EXCERPT =
○ ○ ○
Does Dawn dish soap kill fleas?

Summary

Dawn dish soap does kill fleas. It works by reducing the surface tension of water. Fleas sink and drown instead of remaining on the water’s surface. The dish detergent also prevents insects’ waxy cuticles from repelling water. As a result, water can enter their respiratory system to suffocate them.

Details

Adding dish soap to water is a common way to drown fleas. For instance, placing a plate of soapy water beneath a lamp works as a flea trap. Or fleas can be drowned in a bowl of soapy water after being combed off a pet.

Dawn Works as a Surfactant

Forcing Fleas to Sink

Dawn contains surfactants, which are compounds that lower the surface tension of water. Fleas will sink and drown when a couple drops of Dawn are added to water. Without a surfactant, fleas won’t break the water’s surface tension. This is because of their small size and water-repellent layer of wax. They’ll stay on the surface, flailing around and possibly escaping. Fleas can survive up to seven days in water, and up to 24 hours when submerged.
○ ○ ○
EXTRACTED INFORMATION =
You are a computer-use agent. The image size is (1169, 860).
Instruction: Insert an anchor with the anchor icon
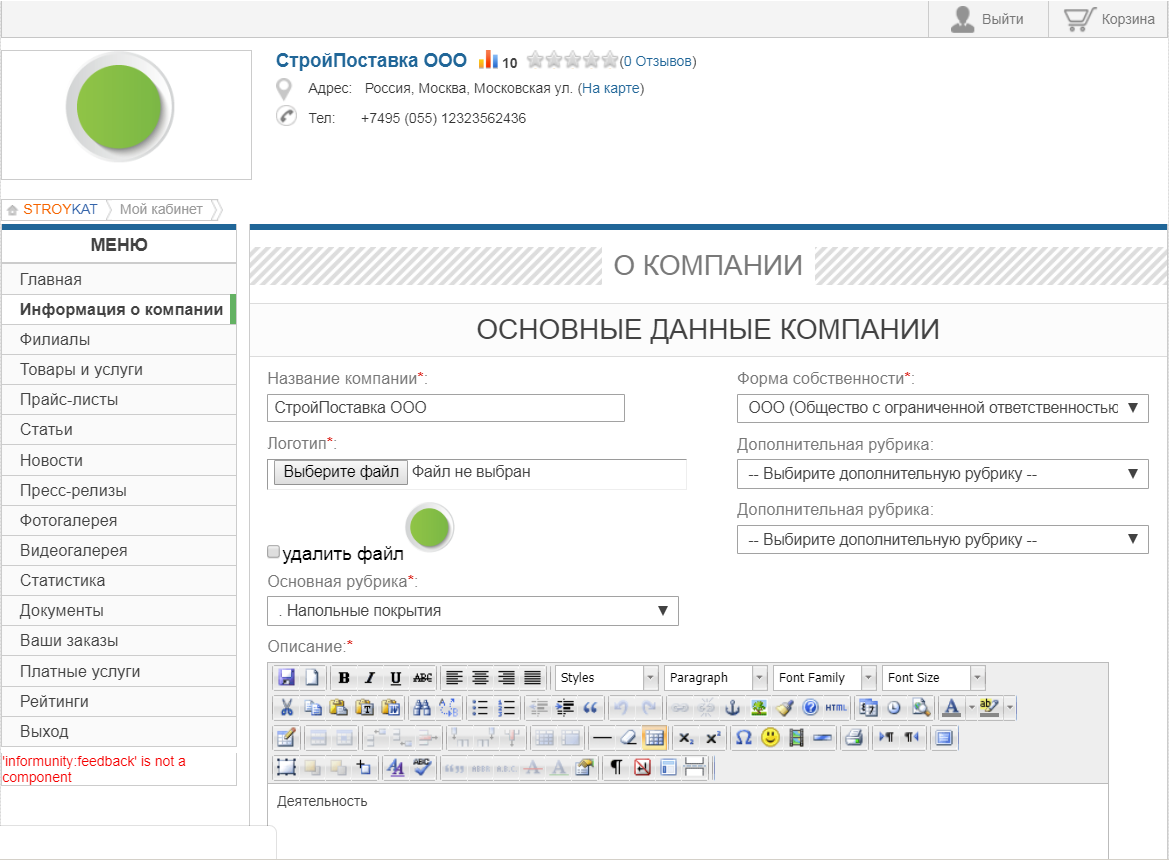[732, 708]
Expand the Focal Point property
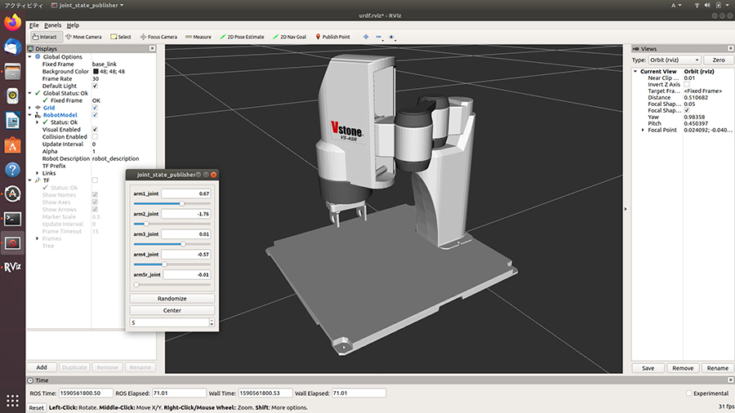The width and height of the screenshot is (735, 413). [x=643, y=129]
○ ○ ○
TASKS TO PERFORM =
a) Sum up the text on Dawn dish soap and fleas in two sentences.
b) According to the text on Dawn dish soap and fleas, how long can fleas survive when submerged?
c) Write the next part of the text on Dawn dish soap and fleas, picking up after its final sentence.

TASK RESPONSES =
a) Dawn dish soap kills fleas because its surfactants lower the surface tension of water and keep the insects' waxy cuticles from repelling water, so fleas sink and drown. Soapy water can serve as a flea trap beneath a lamp or as a bowl for drowning fleas combed off a pet.

b) Up to 24 hours.

c)
Allowing Water into the Respiratory System

Insects don’t drown easily. Their respiratory systems are resistant to oxygen deprivation. Fleas, and other insects, are covered in a layer of wax that repels water and makes them non-wettable (hydrophobic). The waxy layer extends into the trachea, preventing water from entering their respiratory systems.

Dawn’s surfactant properties make fleas more wettable. The waxy cuticle won’t repel water, and thus it’ll enter into their respiratory systems. The fleas drown as the water displaces air. In addition, the soap creates suds which may physically block the spiracles (respiratory entries), preventing the exchange of air and causing suffocation.

Bathing Pets with Dawn

Dawn is sometimes used as an alternative to flea shampoos. The detergent drowns fleas on pets by the same mode of action as previously mentioned. However, it’s important to keep in mind that dish soap isn’t made for animals. Dawn is much harsher than pet shampoos. It’ll remove an animal’s natural protective oils, and their skin can get extremely dry and irritated. Even with gentle, pH balanced pet shampoos, it’s advised not to bathe pets more than once a month. Avoid using Dawn on animals with skin infections.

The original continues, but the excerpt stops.